• [What this task involves] Find the line that holds "The height and" in the material below. Output that line and each one after it exactly, but not the pictures.

(Source material)

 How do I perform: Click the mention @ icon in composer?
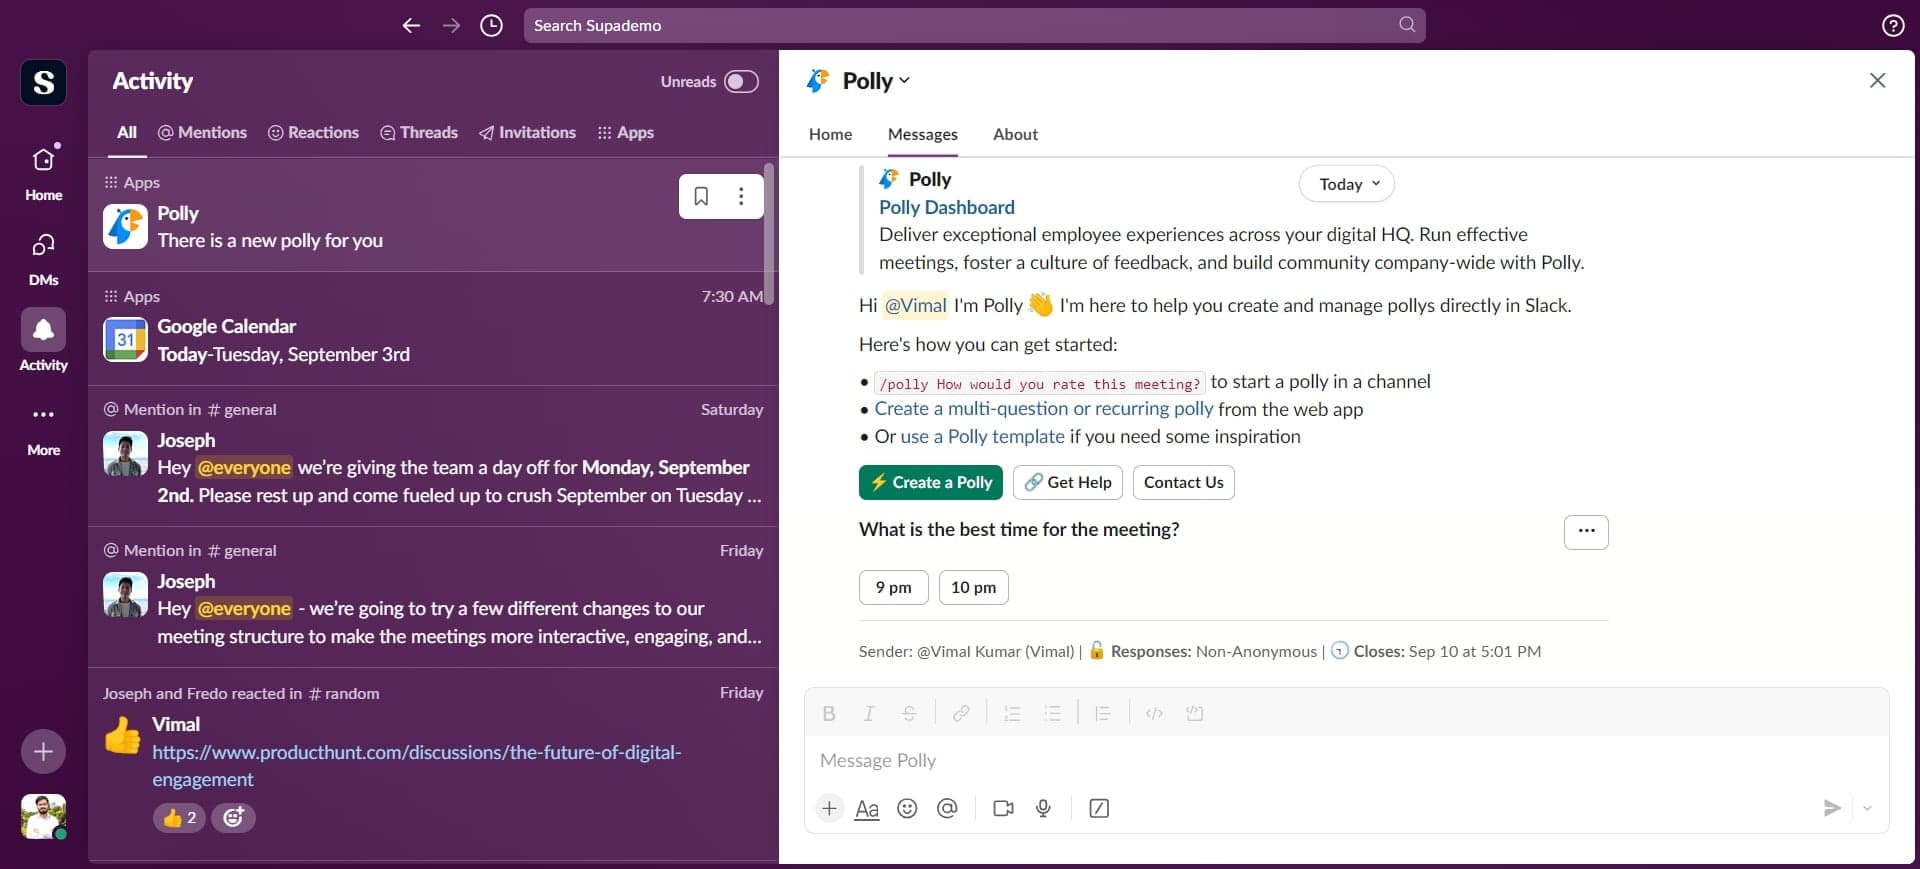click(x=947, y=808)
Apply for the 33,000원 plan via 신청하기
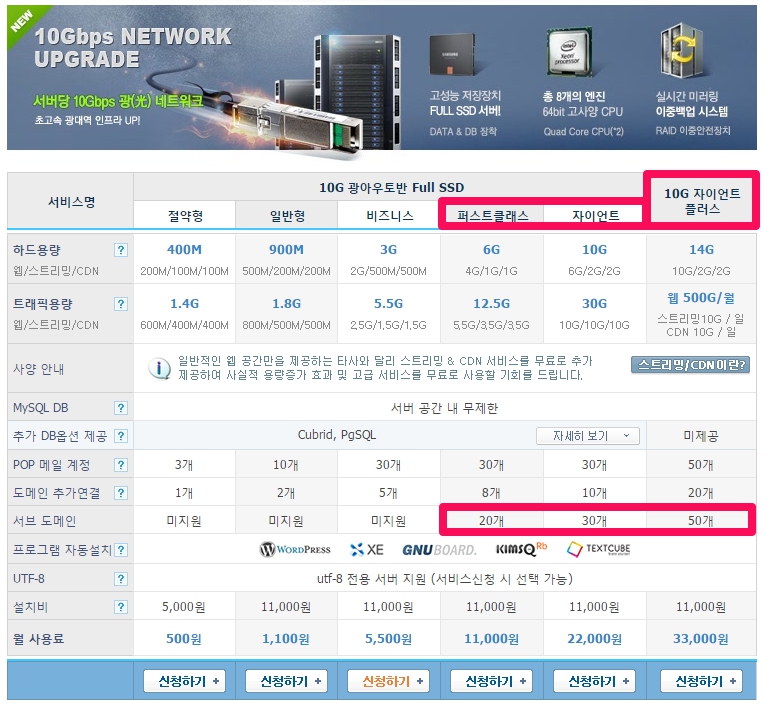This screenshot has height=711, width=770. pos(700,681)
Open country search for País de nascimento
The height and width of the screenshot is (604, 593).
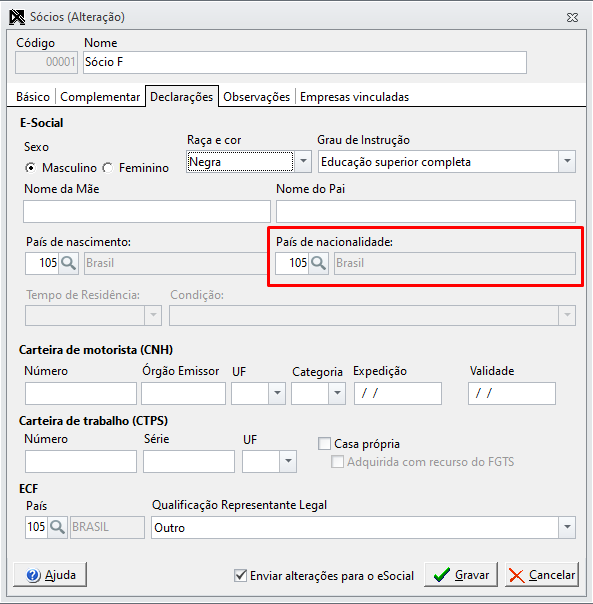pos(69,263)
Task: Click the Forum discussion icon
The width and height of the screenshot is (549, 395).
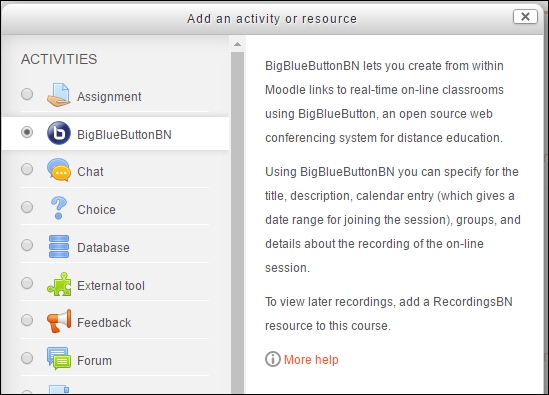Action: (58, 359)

(End Source material)

• [Your response]
The height and width of the screenshot is (604, 593).
pos(69,263)
Task: Click the Forum discussion icon
The width and height of the screenshot is (549, 395).
Action: (58, 359)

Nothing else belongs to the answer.